I suggest a McAnnulment

Check out this "woman's" expression when she hears that the plane to Barbados is boarding, and tell me she's over fourteen. Not buying it.

And yes, her new husband is a fourteen year old. You didn't notice this during the dating stage, stupid? Maybe you thought he'd grow out of dressing like a teenaged slob? Or did you find that endearing? Made. Bed. Lie.

And didn't you realize that when you marry a little boy, you marry that little boy's friends? This particular bunch of jackasses KNOW they will sabotage the Honeymoon by sending the new hubby a photo of his favorite disgusting, greasy mess of a sandwich, once again Available for a Limited Time at McDonalds. (Quick aside here: why does McRib keep making these unwelcome returns from the grave every couple of years? I have no idea- but I suspect that every once in a while everyone's favorite junk "food" chain makes a deal for several hundred tons of Grade-C pork and several thousand gallons of ketchup disguised as barbecue sauce, and BINGO! McRib is Back!!)
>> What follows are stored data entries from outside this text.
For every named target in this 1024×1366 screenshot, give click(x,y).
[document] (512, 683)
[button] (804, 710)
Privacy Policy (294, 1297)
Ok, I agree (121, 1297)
Anyway, this guy realizes that if he goes to Barbados with his child bride he'll "miss the McRib." Setting aside the bizarre notion that a pile of pork swimming in grease between two slices of white bread is something that can be "missed," I gotta ask- how LONG is this Honeymoon anyway? I mean, McRib's sad intrusions into our already nutritionally deficient culture usually last for a month- what the hell? And he discovers that McRib is back because before the newlyweds even manage to board the plane, Hubby has already broken a promise and is checking his cell phone. I feel really good about this relationship.

Actually, everything will work out just fine if Child/Wife learns to shrug her shoulders, roll her eyes, look exasperated and memorize the line "what are you going to do, boys will be boys" and Child/Husband manages to forget about McRibs long enough to notice that Barbados has restaurants which serve real food- and that life isn't all about shoving crap down his cake hole.

Though personally, I think that the best possible thing that could happen here is that this dick's use of a cell phone during flight causes the plane's instruments to go haywire and the damn thing crashes to the Earth. Right on top of the guy's "friends." Leaving no survivors. Sparing Little Girl fifty years of life with a self-absorbed, rude, tasteless jerk. Sparing Little Boy those agonizing months of withdrawal between returns of the McRib. And sparing me any more obnoxiously loathsome ads like this one.


  1. Followed, of course, by a McRestraining Order...oh, wait. The fatty pseudofood will kill him before that becomes a problem.

  2. Every summmer McDonalds has 99 cent 6 piece chicken nuggets. I always assumed this was because the nuggets have say a 10 year life span and they need to get all the decade old nuggets sold before they expire.